The ARTBA plan would annually index the federal motor fuels excise to the Consumer Price Index and then further adjust the federal highway user fee rate, depending on incoming revenues to the Highway Trust Fund, by a penny to a penny-and-a-half per gallon. At most the total annual adjustment, including indexing, would be about two cents per gallon. This would increase the federal highway investment in $5 billion per year increments from $35 billion in FY 2004 to $60 billion in FY 2009.
At press time, the Bush administration did not have a comment on fuel indexing. A straight-up increase in the federal fuel tax also seemed unlikely.
But there may be a way to fatten the money envelope without the index or the tax increase. According to Cohen, the additional drawing down of the cash balance in the Highway Trust Fund and additional bonding authority for certain types of projects are just two ways to strengthen the cash flow to $40-50 billion.

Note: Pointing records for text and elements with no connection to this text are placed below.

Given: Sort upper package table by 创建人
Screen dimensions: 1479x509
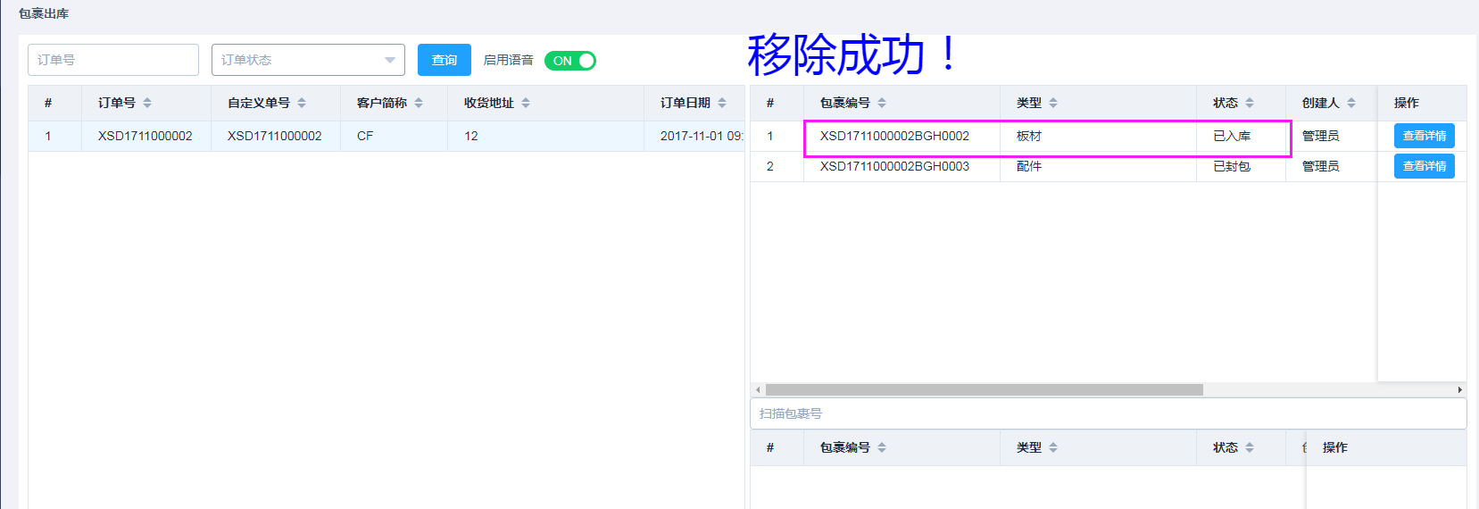Looking at the screenshot, I should pos(1351,103).
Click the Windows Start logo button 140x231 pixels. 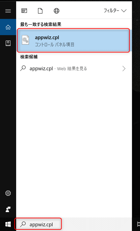tap(8, 224)
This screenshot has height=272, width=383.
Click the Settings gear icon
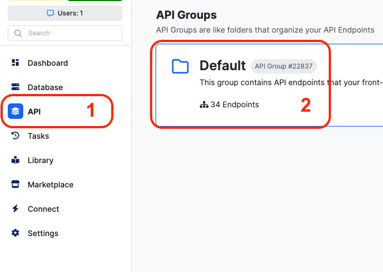tap(15, 233)
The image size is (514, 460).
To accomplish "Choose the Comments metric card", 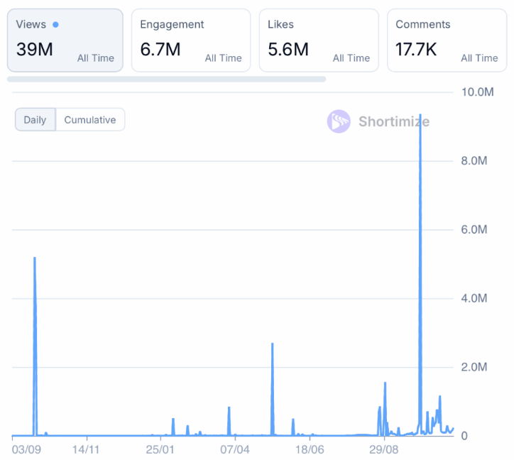I will coord(446,40).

"You also can recapture several billion dollars by just cracking down on fuel tax evasion, particularly in the southern U.S. where aviation fuel is being used in diesel engines and sold at a much lower tax rate," he said.
Whatever the new spending level turns out to be, the federal government needs to shoot at the right targets. Cohen believes focus may be on programs, like environmental streamlining and safety. If that is the case, he warned, there may be a difference in definitions.
"I think the government tends to address things that people do to endanger themselves, like drinking and driving and seat belts. While we support that, I think they may have missed a great opportunity to shine a little light on doing some physical changes."